Let $X \subseteq \mathbb{P}_k^n$ be a smooth projective variety over $k$ algebraically closed. What is $\text{dim}_k(\mathcal{O}_{X, x}/m_x^2)$?

This is part of Hartshorne's proof of one of Bertini's theorems (II.8.18). There are a couple of points in the proof here that I do not understand. Denote $V = \Gamma(\mathbb{P}^n, \mathcal{O}(1))$.

First, we let $x \in X$ be a closed point and fix some linear form $f_0 \in V$ so that $x$ is not in the hyperplane determined by $f_0$. Put succinctly, $x \in D_+(f_0)$. Denote $\varphi_x:V \to \mathcal{O}_{X,x}/m_x^2$ to be the natural map introduced in the book.

Explicitly, $\varphi_x$ can be understood to be a composition of restrictions and trivializations. On $D_+(f_0)$, we know $\mathcal{O}(1)$ is trivialized by $f \mapsto f/f_0$ so we just do this and restrict to $X$, and then to $x \in D_+(f_0) \cap X$.

The claims I am unsure about are the following. First, it is claimed that $\varphi_x$ is surjective since $m_x$ is generated by linear forms given that $x$ is closed. Second, it is claimed that $\dim_k \mathcal{O}_{X,x}/m_x^2 = \dim X + 1$.

My confusion stems from the fact that this only shows that $\varphi_x$ is surjective onto $m_x$, and not necessarily on the whole of $\mathcal{O}_{X,x}/m_x^2$. Why does $\varphi_x$ also map to all the functions outside of $m_x$?

For the second fact, the assumption that $X$ is smooth we have that $\dim_k m_x/m_x^2 = \dim X$ so why does adding the rest of $\mathcal{O}_{X,x}$ only add one dimension?

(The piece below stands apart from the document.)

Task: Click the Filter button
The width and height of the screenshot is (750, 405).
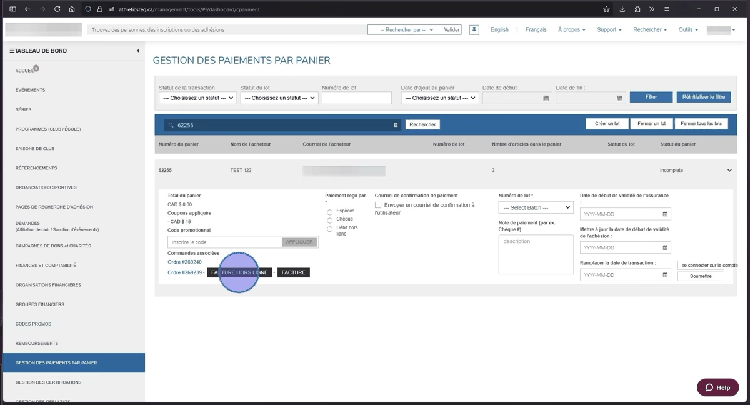Action: 651,97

My guess is that we have an exact sequence $$0 \to m_x/m_x^2 \to \mathcal{O}_{X, x}/m_x^2 \to \mathcal{O}_{X,x}/m_x \to 0$$ by the third isomorphism theorem, and the fact that $\mathcal{O}_{X,x}/m_x = k$ as a closed point, but I'm not really sure if this works.

Thanks very much!


  1. $f_0\mapsto f_0/f_0=1$, and any function in $\mathcal{O}_{X,x}/\mathfrak{m}_x^2$ is the sum of a constant function and a function in $\mathfrak{m}_x/\mathfrak{m}_x^2$.
  2. Yes, your exact sequence is precisely the right way to show this. (Your justification that the residue field at $x$ is $k$ should also have the fact that $k$ is algebraically closed in it - in general, if $x$ is a closed point in a finite-type scheme over a field $k$, then the residue field at $x$ is a finite extension of $k$, and adding that $k$ is algebraically closed means that this is exactly $k$.)

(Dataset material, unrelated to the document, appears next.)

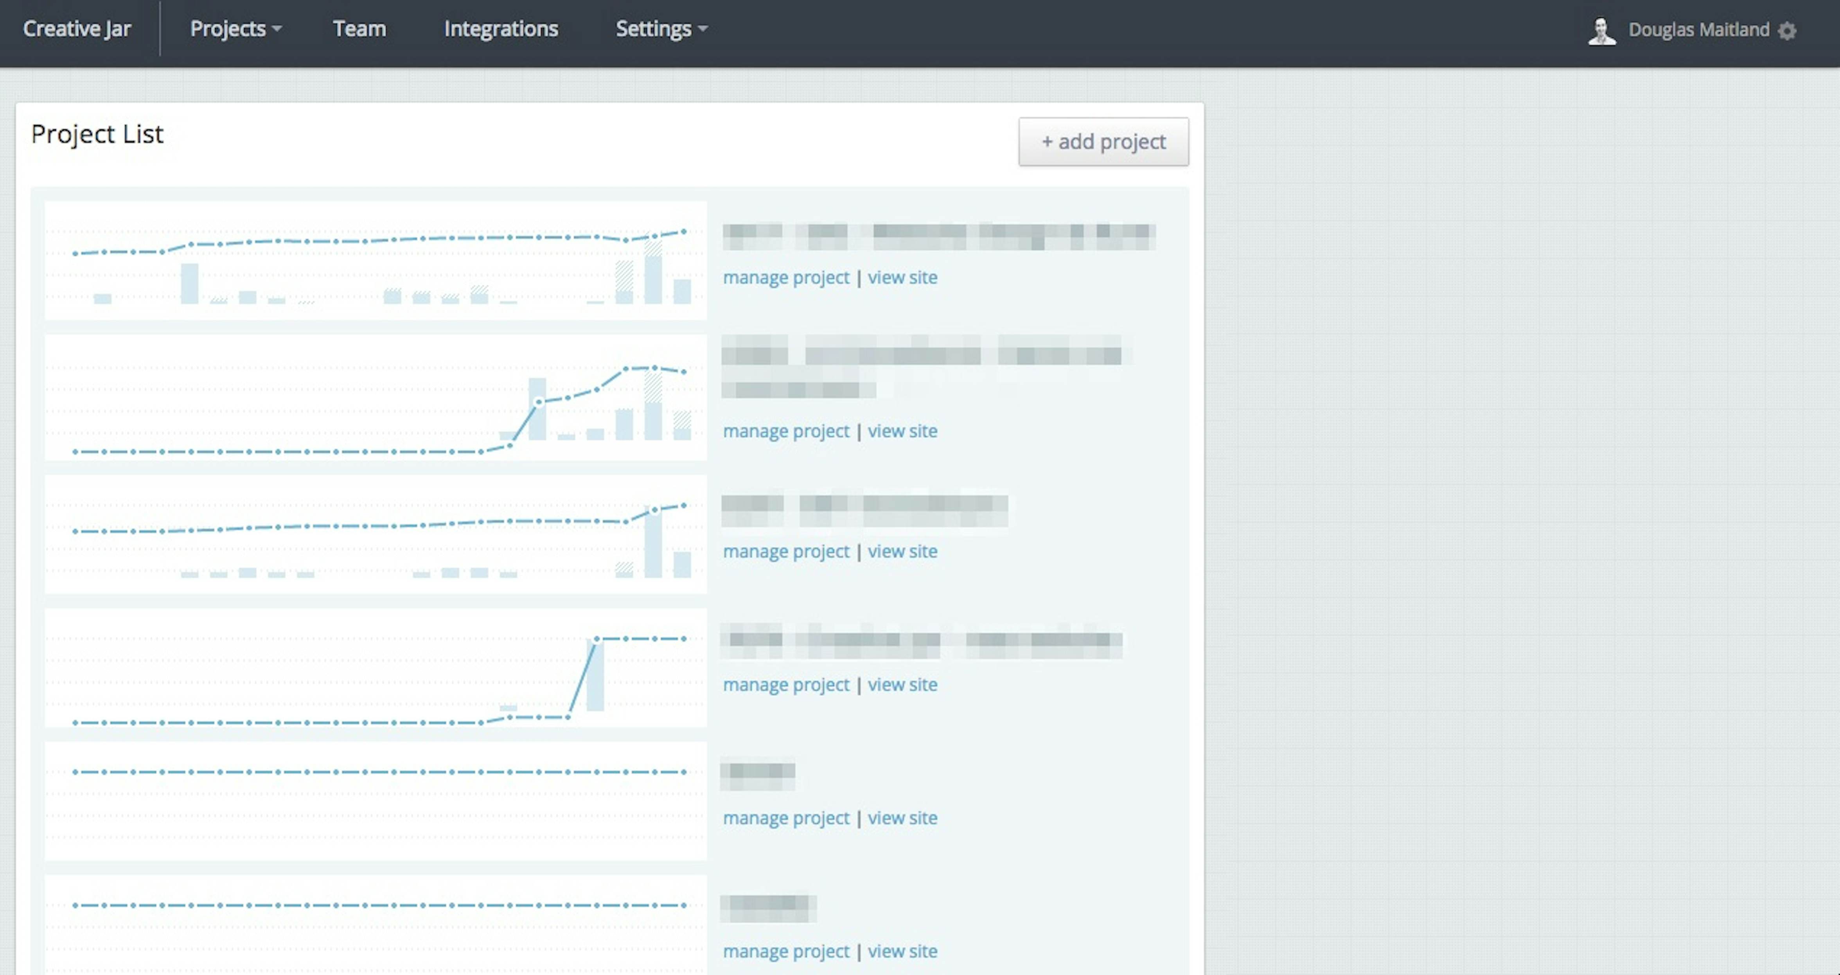This screenshot has width=1840, height=975.
Task: Click the Douglas Maitland username
Action: pyautogui.click(x=1699, y=30)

In a sense, modding out by $m_x^2$ means that two functions are equal if they have the same zeroth and first derivatives. Functions in $m_x$ are functions where the zeroth derivative is zero ($f(x) = 0$). Functions in $m_x^2$ are functions whose zeroth and first derivatives at $x$ are $0$.

For instance, let $m = (x, y, z)$ inside $k[x,y,z]$ corresponding to the point $(0, 0, 0) \in \operatorname{Spec}k[x,y,z]$.

Next, I want to look at the local ring $\mathcal{O} = k[x,y,z]_m$ but not inside the fraction field $k(x,y,z)$ but rather I want to take Taylor series. So I am going to embed $\mathcal{O} \subset k((x,y,z))$ via Taylor series expansion.

In this way, $\mathcal{O}$ corresponds to Taylor series with no negative powers of $x, y, z$, i.e. $\mathcal{O} \subset k[[x,y,z]]$. Then $\mathcal{O}/m$ corresponds to Taylor series where $x, y, z \equiv 0$, so just constants. Likewise $\mathcal{O}/m^2$ corresponds to Taylor series where all the second order terms are zero.